Search code examples
pythonbayesianpymc3mcmc

How to sample from a custom distribution when parameters are known?


The target is to get samples from a distribution whose parameters is known.

For example, the self-defined distribution is p(X|theta), where theta the parameter vector of K dimensions and X is the random vector of N dimensions.

Now we know (1) the theta is known; (2) p(X|theta) is NOT known, but I know p(X|theta) ∝ f(X,theta), and f is a known function.

Can pymc3 do such sampling from p(X|theta), and how?

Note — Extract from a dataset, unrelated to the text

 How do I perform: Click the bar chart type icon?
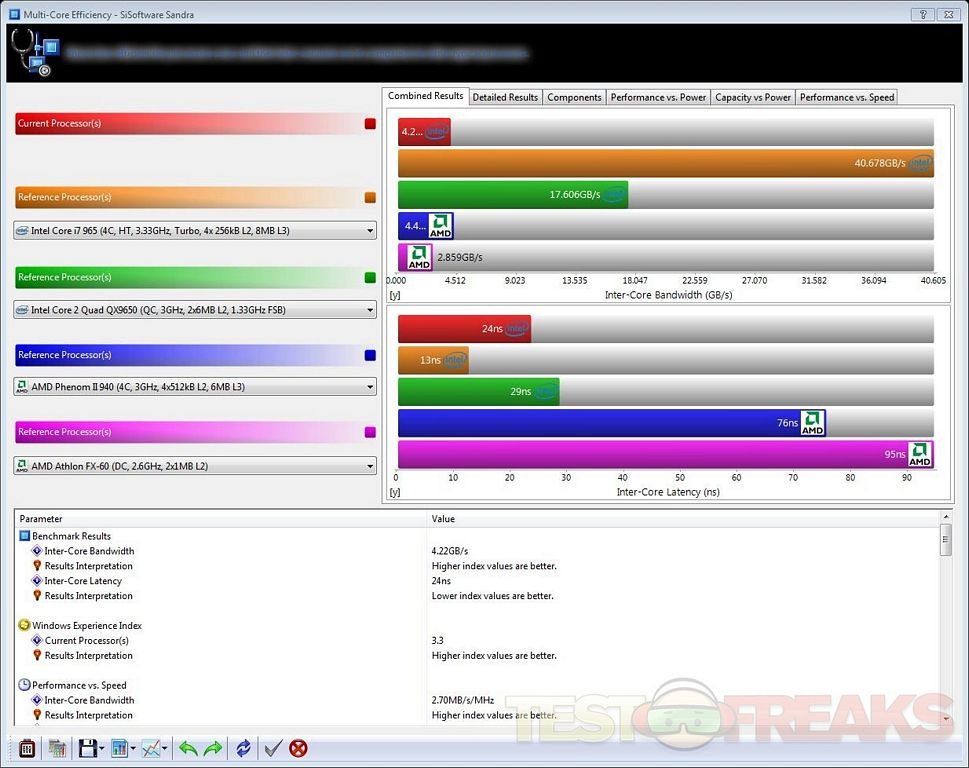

The purpose is not sampling from posterior distribution of parameters, but want to samples from a self-defined distribution.

Starting from a simple example of sampling from a Bernoulli distribution. I did the following:

import pymc3 as pm
import numpy as np
import scipy.stats as stats
import pandas as pd
import theano.tensor as tt

with pm.Model() as model1:
    p=0.3
    density = pm.DensityDist('density',
                             lambda x1: tt.switch( x1, tt.log(p), tt.log(1 - p) ),
                             ) #tt.switch( x1, tt.log(p), tt.log(1 - p) ) is the log likelihood from pymc3 source code

with model1:
    step = pm.Metropolis()
    samples = pm.sample(1000, step=step)

I expect the result is 1000 binary digits, with the proportion of 1 is about 0.3. However, I got strange results where very large numbers occur in the output.

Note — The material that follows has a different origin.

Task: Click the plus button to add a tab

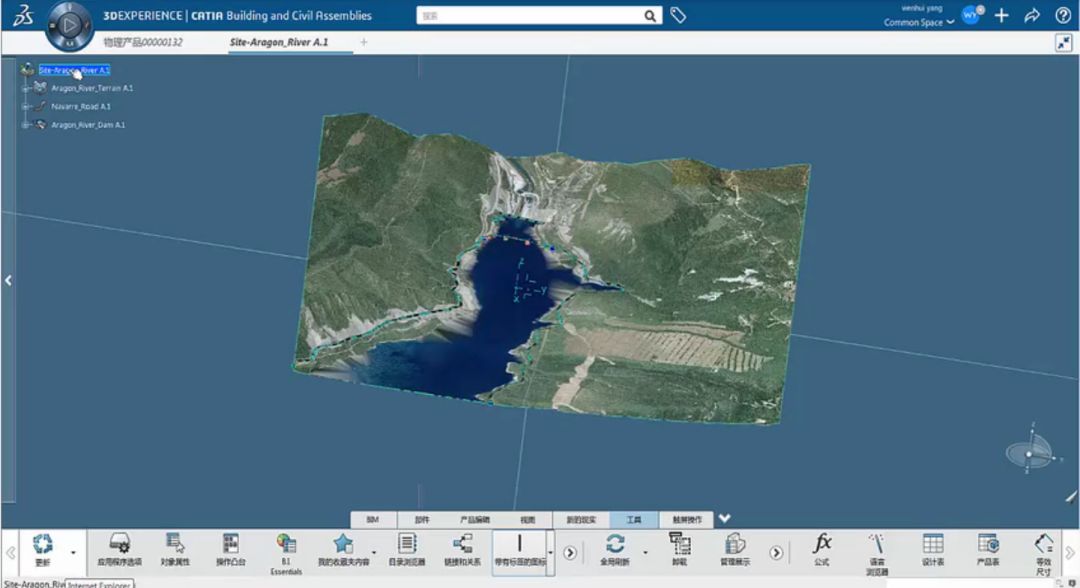Action: [x=364, y=42]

I know something is wrong. Please help on how to correctly write pymc3 codes for such non-posterior MCMC sampling questions.


Solution

  • Prior predictive sampling (for which you should be using pm.sample_prior_predictive()) involves only using the RNGs provided by the RandomVariable objects in your compute graph. By default, DensityDist does not implement a RNG, but does provide the random parameter for this purpose, so you'll need to use that. The log-likelihood is only evaluated with respect to observables, so it plays no role here.

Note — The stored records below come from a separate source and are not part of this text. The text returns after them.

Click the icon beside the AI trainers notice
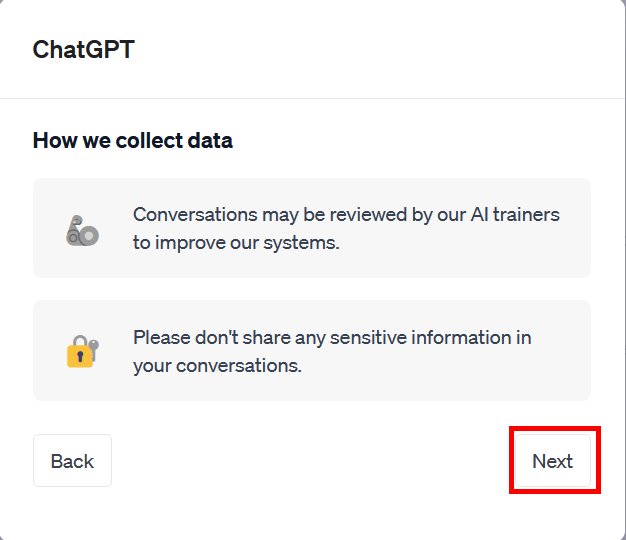This screenshot has width=626, height=540. pyautogui.click(x=83, y=230)
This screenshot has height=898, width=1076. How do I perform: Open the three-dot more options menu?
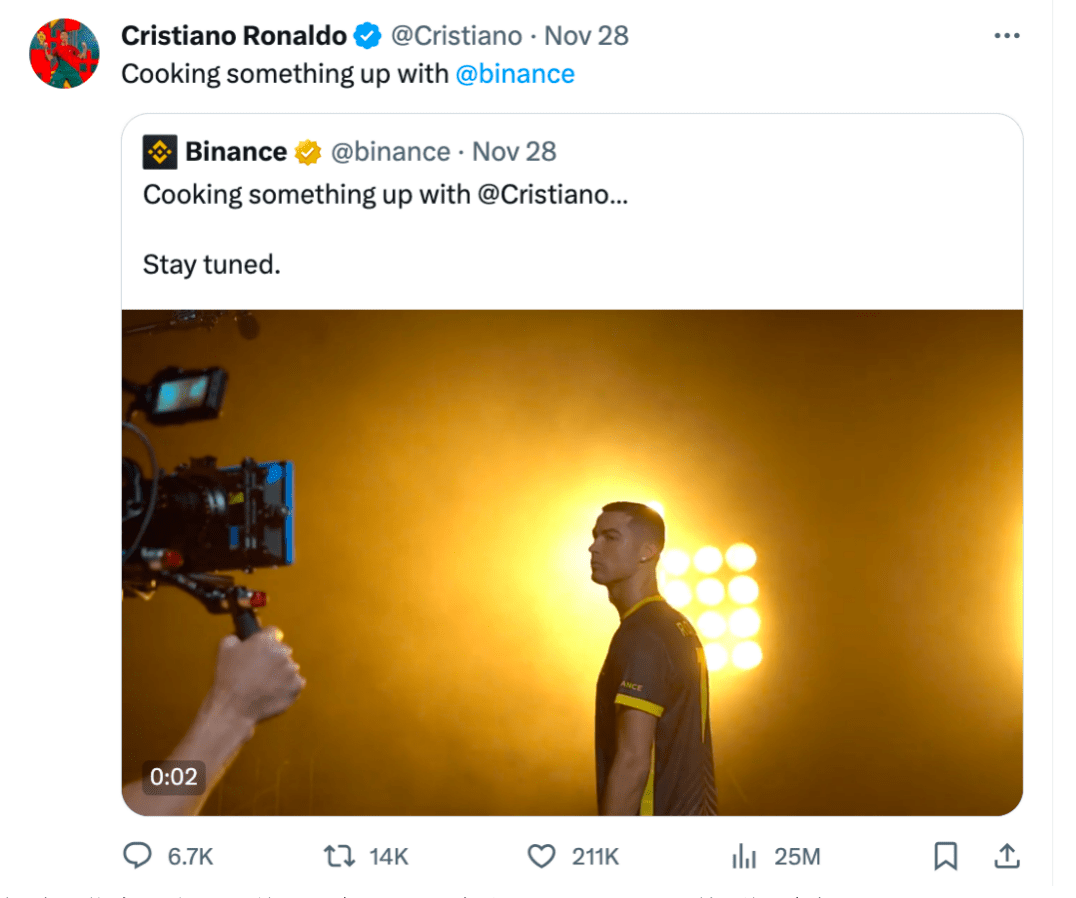pyautogui.click(x=1006, y=36)
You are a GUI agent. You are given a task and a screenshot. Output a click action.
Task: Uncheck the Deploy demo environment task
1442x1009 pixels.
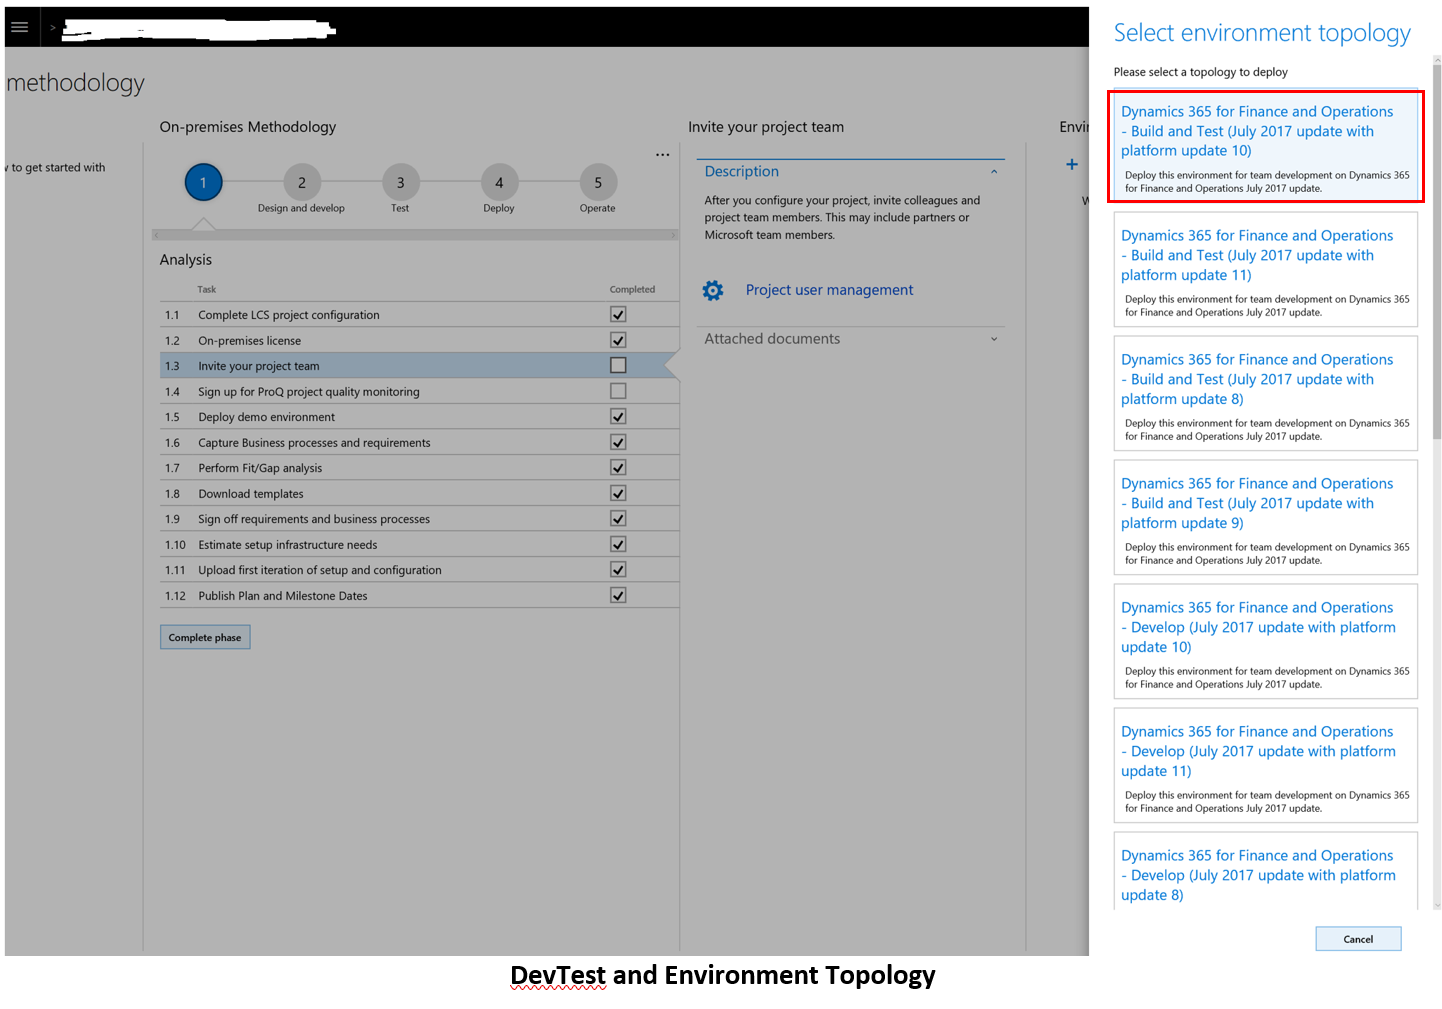click(618, 416)
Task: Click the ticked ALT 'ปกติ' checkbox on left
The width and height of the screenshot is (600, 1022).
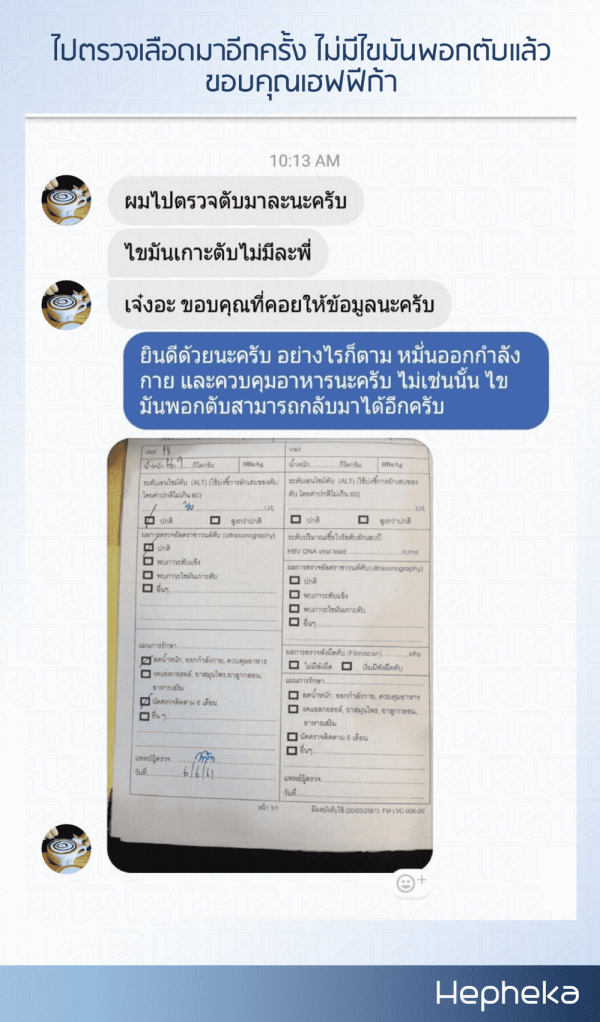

    A simple way to generate a valid RNG for an arbitrary distribution is to use inverse transform sampling. In this case, one samples a uniform distribution on the unit interval and then transforms it through the inverse CDF of the desired function. For the Bernoulli case, the inverse CDF partitions the unit line based on the probability of success, assigning 0 to one part and 1 to the other.

    Here is a factory-like implementation that creates a Bernoulli RNG compatible with pm.DensityDist's random parameter (i.e., accepts point and size kwargs).

    def get_bernoulli_rng(p=0.5):
    
        def _rng(point=None, size=1):
            # Bernoulli inverse CDF, given p (prob of success)
            _icdf = lambda q: np.uint8(q < p)
    
            return _icdf(pm.Uniform.dist().random(point=point, size=size))
    
        return _rng
    

    So, to fill out the example, it would go something like

    with pm.Model() as m:
        p = 0.3
        y = pm.DensityDist('y', lambda x: tt.switch(x, tt.log(p), tt.log(1-p)),
                           random=get_bernoulli_rng(p))
        prior = pm.sample_prior_predictive(random_seed=2019)
    
    prior['y'].mean() # 0.306
    

    Obviously, this could equally be done with random=pm.Bernoulli.dist(p).random, but the above illustrates generically how one could do this with arbitrary distributions, given their inverse CDF, i.e., you only need to modify _icdf and the parameters.